PROMPT: Below are the records; restate all of them word for word.

DATA SUPPLIED:
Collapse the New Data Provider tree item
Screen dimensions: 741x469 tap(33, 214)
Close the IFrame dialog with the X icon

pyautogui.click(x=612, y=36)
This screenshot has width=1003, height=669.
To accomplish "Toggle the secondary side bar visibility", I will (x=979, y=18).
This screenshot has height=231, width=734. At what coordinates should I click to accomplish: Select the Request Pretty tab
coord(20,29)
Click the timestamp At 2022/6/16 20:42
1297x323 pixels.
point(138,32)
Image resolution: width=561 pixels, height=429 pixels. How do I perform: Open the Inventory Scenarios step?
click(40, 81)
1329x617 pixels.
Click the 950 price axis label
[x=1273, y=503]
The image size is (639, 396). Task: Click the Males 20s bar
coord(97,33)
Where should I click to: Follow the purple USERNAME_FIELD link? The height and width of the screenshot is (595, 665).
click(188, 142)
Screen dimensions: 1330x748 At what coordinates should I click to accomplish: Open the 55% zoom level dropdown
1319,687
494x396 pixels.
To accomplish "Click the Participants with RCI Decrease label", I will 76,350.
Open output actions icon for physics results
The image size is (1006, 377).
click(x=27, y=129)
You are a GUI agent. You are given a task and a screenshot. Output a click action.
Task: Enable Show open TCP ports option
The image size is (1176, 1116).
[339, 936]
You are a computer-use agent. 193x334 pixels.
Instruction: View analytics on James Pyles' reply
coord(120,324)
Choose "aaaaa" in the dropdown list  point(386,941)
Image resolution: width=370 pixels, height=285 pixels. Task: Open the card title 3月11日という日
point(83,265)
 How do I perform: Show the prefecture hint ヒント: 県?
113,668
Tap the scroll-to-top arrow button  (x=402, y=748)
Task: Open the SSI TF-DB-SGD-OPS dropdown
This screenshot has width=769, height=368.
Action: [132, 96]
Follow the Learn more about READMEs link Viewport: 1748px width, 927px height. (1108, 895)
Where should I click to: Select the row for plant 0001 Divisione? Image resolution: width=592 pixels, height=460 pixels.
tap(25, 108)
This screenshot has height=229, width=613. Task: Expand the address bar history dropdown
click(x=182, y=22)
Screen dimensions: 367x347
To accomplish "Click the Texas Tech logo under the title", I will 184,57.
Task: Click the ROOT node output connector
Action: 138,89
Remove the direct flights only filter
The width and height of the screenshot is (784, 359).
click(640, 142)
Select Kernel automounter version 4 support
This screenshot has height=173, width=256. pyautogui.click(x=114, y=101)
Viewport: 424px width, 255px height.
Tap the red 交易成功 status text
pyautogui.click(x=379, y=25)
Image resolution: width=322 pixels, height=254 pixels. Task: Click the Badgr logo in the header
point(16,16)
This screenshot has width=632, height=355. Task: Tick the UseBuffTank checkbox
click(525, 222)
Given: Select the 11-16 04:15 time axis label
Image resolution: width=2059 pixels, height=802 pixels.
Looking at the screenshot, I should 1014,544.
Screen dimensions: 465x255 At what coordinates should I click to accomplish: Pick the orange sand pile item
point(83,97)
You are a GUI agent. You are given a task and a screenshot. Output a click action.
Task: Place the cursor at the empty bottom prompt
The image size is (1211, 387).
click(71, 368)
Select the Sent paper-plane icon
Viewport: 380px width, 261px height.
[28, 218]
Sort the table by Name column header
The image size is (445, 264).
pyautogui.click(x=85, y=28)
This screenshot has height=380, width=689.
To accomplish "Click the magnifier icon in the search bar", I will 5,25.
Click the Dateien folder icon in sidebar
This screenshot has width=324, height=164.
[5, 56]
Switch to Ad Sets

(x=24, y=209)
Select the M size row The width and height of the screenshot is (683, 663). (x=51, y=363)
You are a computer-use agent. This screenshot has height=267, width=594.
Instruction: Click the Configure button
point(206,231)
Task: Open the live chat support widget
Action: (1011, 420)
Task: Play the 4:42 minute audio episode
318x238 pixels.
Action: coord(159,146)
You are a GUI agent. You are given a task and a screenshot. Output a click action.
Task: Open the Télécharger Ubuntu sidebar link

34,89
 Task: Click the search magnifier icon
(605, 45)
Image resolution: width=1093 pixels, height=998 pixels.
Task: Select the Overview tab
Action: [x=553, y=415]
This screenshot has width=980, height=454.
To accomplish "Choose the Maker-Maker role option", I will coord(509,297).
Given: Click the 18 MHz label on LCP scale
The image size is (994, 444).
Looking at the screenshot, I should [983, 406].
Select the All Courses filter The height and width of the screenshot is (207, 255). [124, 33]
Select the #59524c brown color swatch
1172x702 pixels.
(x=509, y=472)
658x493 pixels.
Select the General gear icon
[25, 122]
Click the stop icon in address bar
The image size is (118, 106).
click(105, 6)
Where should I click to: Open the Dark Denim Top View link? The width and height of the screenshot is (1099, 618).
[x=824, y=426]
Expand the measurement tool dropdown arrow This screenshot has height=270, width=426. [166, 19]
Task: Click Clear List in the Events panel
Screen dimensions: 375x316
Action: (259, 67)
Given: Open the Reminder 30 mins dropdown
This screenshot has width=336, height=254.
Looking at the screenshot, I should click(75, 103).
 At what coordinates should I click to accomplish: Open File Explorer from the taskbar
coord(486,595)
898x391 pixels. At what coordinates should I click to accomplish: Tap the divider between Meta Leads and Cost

SOLUTION TO THIS TASK:
Collapse the New Data Provider tree item
Screen dimensions: 741x469 tap(33, 214)
Close the IFrame dialog with the X icon

pyautogui.click(x=612, y=36)
This screenshot has width=1003, height=669.
To accomplish "Toggle the secondary side bar visibility", I will (x=979, y=18).
This screenshot has height=231, width=734. At what coordinates should I click to accomplish: Select the Request Pretty tab
coord(20,29)
Click the timestamp At 2022/6/16 20:42
1297x323 pixels.
point(138,32)
Image resolution: width=561 pixels, height=429 pixels. How do I perform: Open the Inventory Scenarios step?
click(40, 81)
1329x617 pixels.
Click the 950 price axis label
[x=1273, y=503]
The image size is (639, 396). Task: Click the Males 20s bar
coord(97,33)
Where should I click to: Follow the purple USERNAME_FIELD link? The height and width of the screenshot is (595, 665).
click(188, 142)
Screen dimensions: 1330x748 At what coordinates should I click to accomplish: Open the 55% zoom level dropdown
1319,687
494x396 pixels.
To accomplish "Click the Participants with RCI Decrease label", I will 76,350.
Open output actions icon for physics results
The image size is (1006, 377).
click(x=27, y=129)
You are a GUI agent. You are given a task and a screenshot. Output a click action.
Task: Enable Show open TCP ports option
The image size is (1176, 1116).
[339, 936]
You are a computer-use agent. 193x334 pixels.
Instruction: View analytics on James Pyles' reply
coord(120,324)
Choose "aaaaa" in the dropdown list  point(386,941)
Image resolution: width=370 pixels, height=285 pixels. Task: Open the card title 3月11日という日
point(83,265)
 How do I perform: Show the prefecture hint ヒント: 県?
113,668
Tap the scroll-to-top arrow button  (x=402, y=748)
Task: Open the SSI TF-DB-SGD-OPS dropdown
This screenshot has width=769, height=368.
Action: [132, 96]
Follow the Learn more about READMEs link Viewport: 1748px width, 927px height. (1108, 895)
Where should I click to: Select the row for plant 0001 Divisione? Image resolution: width=592 pixels, height=460 pixels.
tap(25, 108)
This screenshot has height=229, width=613. Task: Expand the address bar history dropdown
click(x=182, y=22)
Screen dimensions: 367x347
To accomplish "Click the Texas Tech logo under the title", I will 184,57.
Task: Click the ROOT node output connector
Action: 138,89
Remove the direct flights only filter
The width and height of the screenshot is (784, 359).
click(640, 142)
Select Kernel automounter version 4 support
This screenshot has height=173, width=256. pyautogui.click(x=114, y=101)
Viewport: 424px width, 255px height.
Tap the red 交易成功 status text
pyautogui.click(x=379, y=25)
Image resolution: width=322 pixels, height=254 pixels. Task: Click the Badgr logo in the header
point(16,16)
This screenshot has width=632, height=355. Task: Tick the UseBuffTank checkbox
click(525, 222)
Given: Select the 11-16 04:15 time axis label
Image resolution: width=2059 pixels, height=802 pixels.
Looking at the screenshot, I should 1014,544.
Screen dimensions: 465x255 At what coordinates should I click to accomplish: Pick the orange sand pile item
point(83,97)
You are a GUI agent. You are given a task and a screenshot. Output a click action.
Task: Place the cursor at the empty bottom prompt
The image size is (1211, 387).
click(71, 368)
Select the Sent paper-plane icon
Viewport: 380px width, 261px height.
[28, 218]
Sort the table by Name column header
The image size is (445, 264).
pyautogui.click(x=85, y=28)
This screenshot has height=380, width=689.
To accomplish "Click the magnifier icon in the search bar", I will 5,25.
Click the Dateien folder icon in sidebar
This screenshot has width=324, height=164.
[5, 56]
Switch to Ad Sets

(x=24, y=209)
Select the M size row The width and height of the screenshot is (683, 663). (x=51, y=363)
You are a computer-use agent. This screenshot has height=267, width=594.
Instruction: Click the Configure button
point(206,231)
Task: Open the live chat support widget
Action: (1011, 420)
Task: Play the 4:42 minute audio episode
318x238 pixels.
Action: coord(159,146)
You are a GUI agent. You are given a task and a screenshot. Output a click action.
Task: Open the Télécharger Ubuntu sidebar link

34,89
 Task: Click the search magnifier icon
(605, 45)
Image resolution: width=1093 pixels, height=998 pixels.
Task: Select the Overview tab
Action: [x=553, y=415]
This screenshot has width=980, height=454.
To accomplish "Choose the Maker-Maker role option", I will coord(509,297).
Given: Click the 18 MHz label on LCP scale
The image size is (994, 444).
Looking at the screenshot, I should [983, 406].
Select the All Courses filter The height and width of the screenshot is (207, 255). [124, 33]
Select the #59524c brown color swatch
1172x702 pixels.
(x=509, y=472)
658x493 pixels.
Select the General gear icon
[25, 122]
Click the stop icon in address bar
The image size is (118, 106).
click(105, 6)
Where should I click to: Open the Dark Denim Top View link? The width and height of the screenshot is (1099, 618).
[x=824, y=426]
Expand the measurement tool dropdown arrow This screenshot has height=270, width=426. [166, 19]
Task: Click Clear List in the Events panel
Screen dimensions: 375x316
Action: (259, 67)
Given: Open the Reminder 30 mins dropdown
This screenshot has width=336, height=254.
Looking at the screenshot, I should click(75, 103).
 At what coordinates should I click to accomplish: Open File Explorer from the taskbar
coord(486,595)
898x391 pixels. At what coordinates should I click to accomplish: Tap the divider between Meta Leads and Cost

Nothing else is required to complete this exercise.